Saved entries
#####

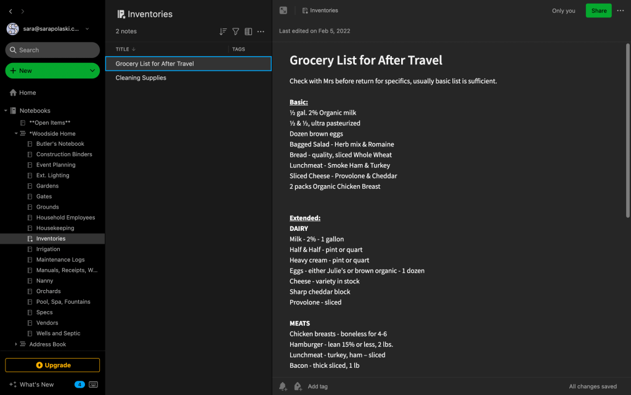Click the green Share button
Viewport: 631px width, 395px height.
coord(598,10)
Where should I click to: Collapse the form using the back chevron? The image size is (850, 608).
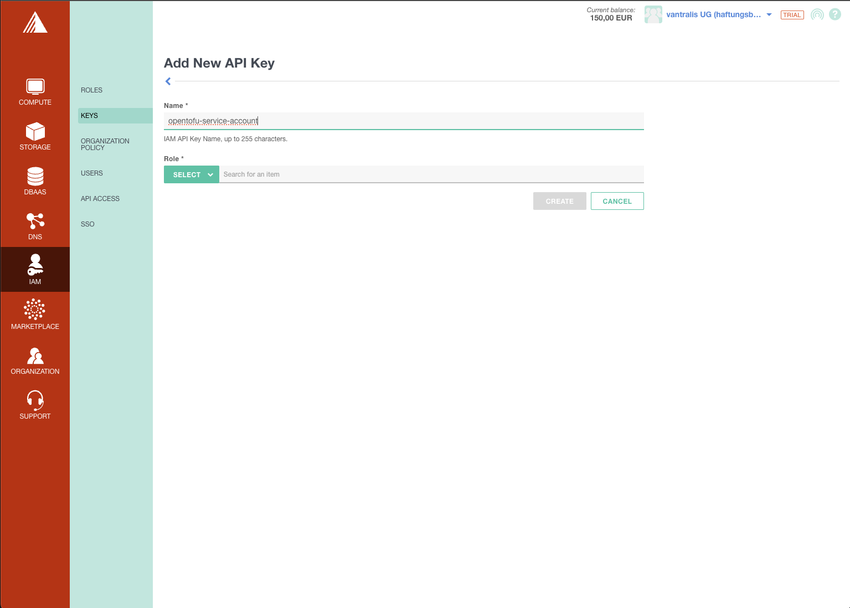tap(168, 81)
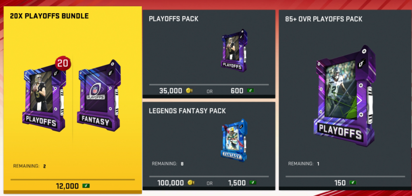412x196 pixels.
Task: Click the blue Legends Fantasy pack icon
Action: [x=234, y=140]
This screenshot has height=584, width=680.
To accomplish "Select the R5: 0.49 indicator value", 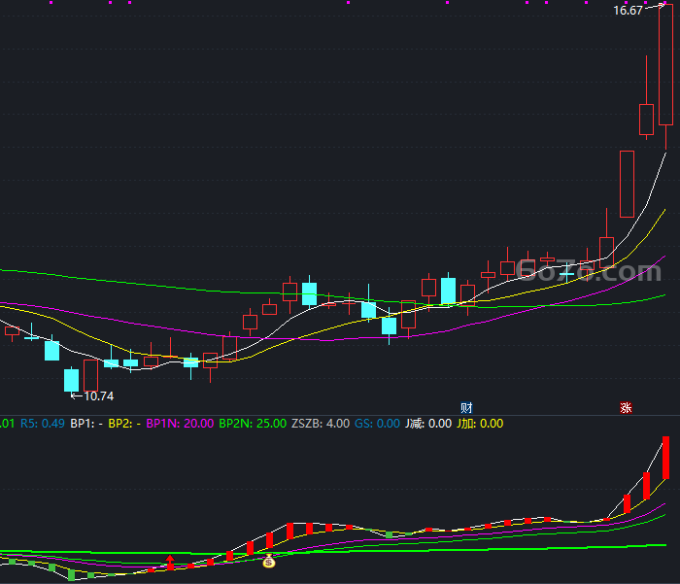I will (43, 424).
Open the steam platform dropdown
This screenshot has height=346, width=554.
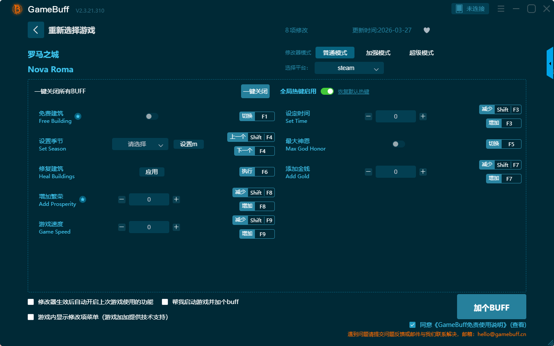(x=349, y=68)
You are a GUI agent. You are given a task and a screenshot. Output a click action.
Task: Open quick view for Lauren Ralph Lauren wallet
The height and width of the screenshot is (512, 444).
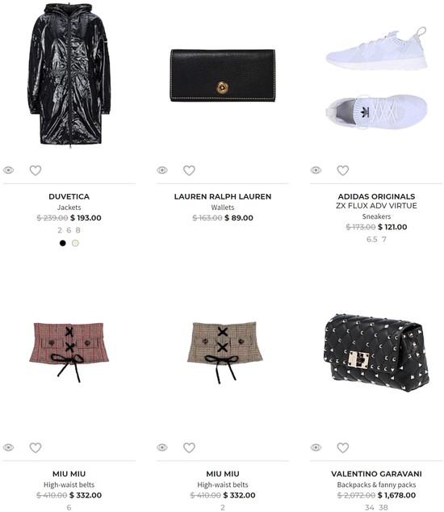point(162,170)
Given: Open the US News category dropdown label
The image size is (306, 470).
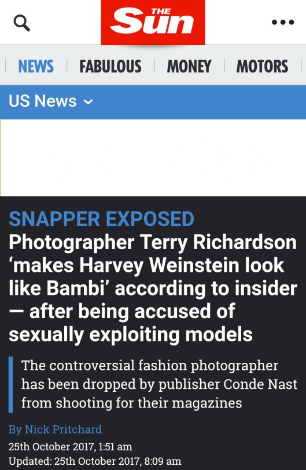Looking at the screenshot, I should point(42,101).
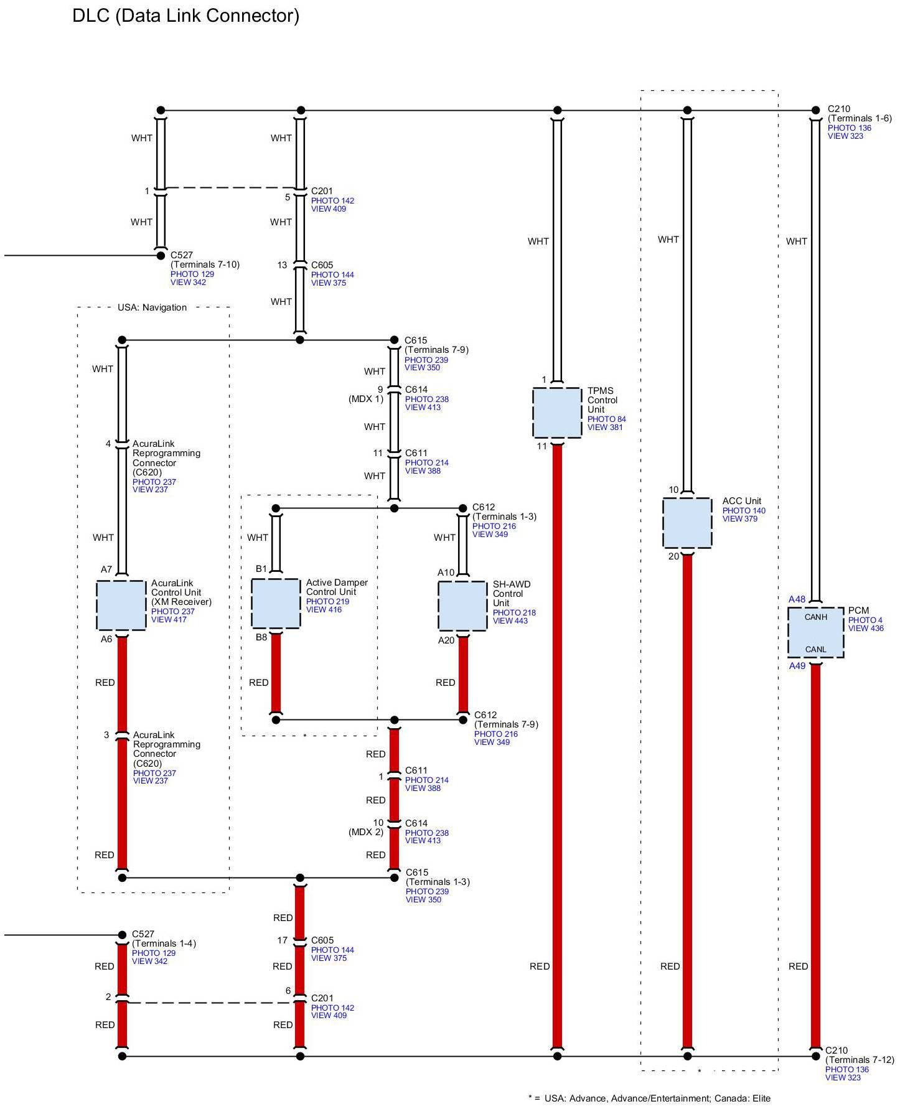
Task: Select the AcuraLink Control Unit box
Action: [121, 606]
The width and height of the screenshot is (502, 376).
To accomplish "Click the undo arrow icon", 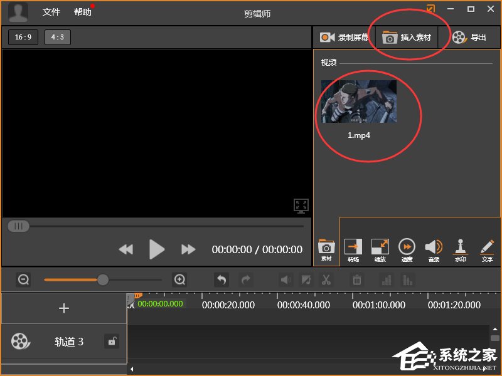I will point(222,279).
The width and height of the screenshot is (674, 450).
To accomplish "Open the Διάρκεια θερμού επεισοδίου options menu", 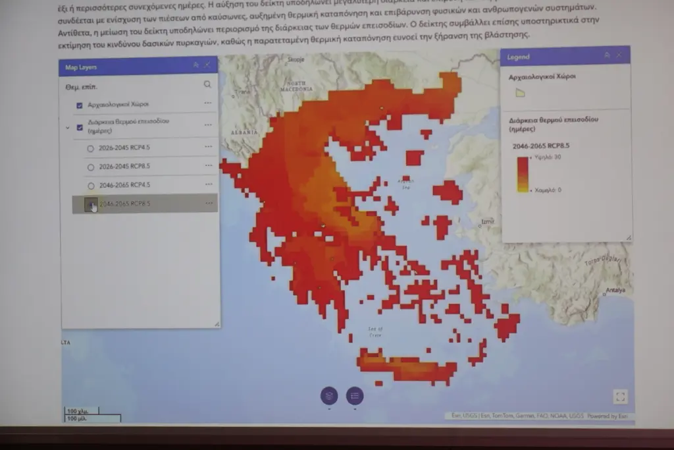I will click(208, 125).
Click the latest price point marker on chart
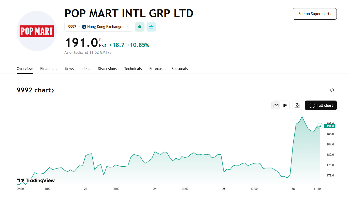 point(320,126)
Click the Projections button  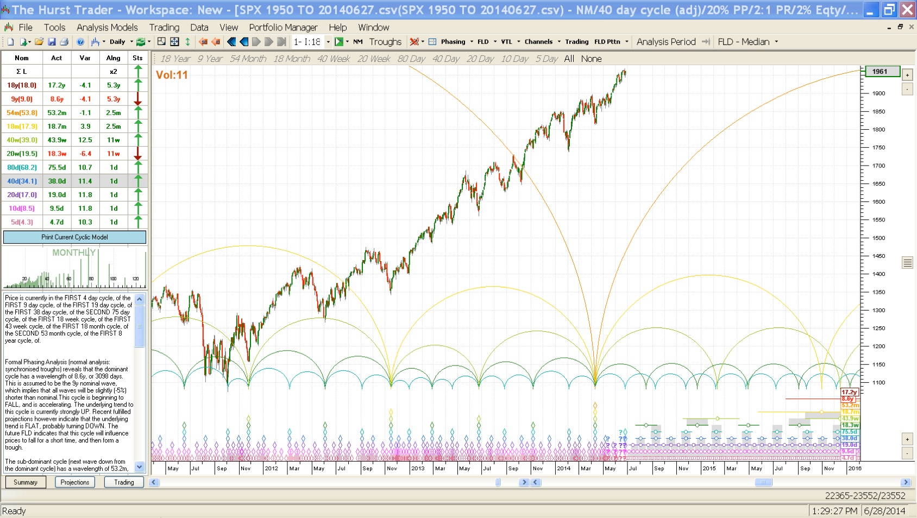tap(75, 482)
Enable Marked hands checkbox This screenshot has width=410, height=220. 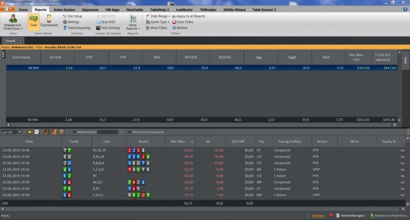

#####

TASK DESCRIPTION →
Examine the records and pull out every line where the string "dropdown" occurs.

PROBLEM SOLUTION →
Open the steam platform dropdown
Given: Open the US News category dropdown label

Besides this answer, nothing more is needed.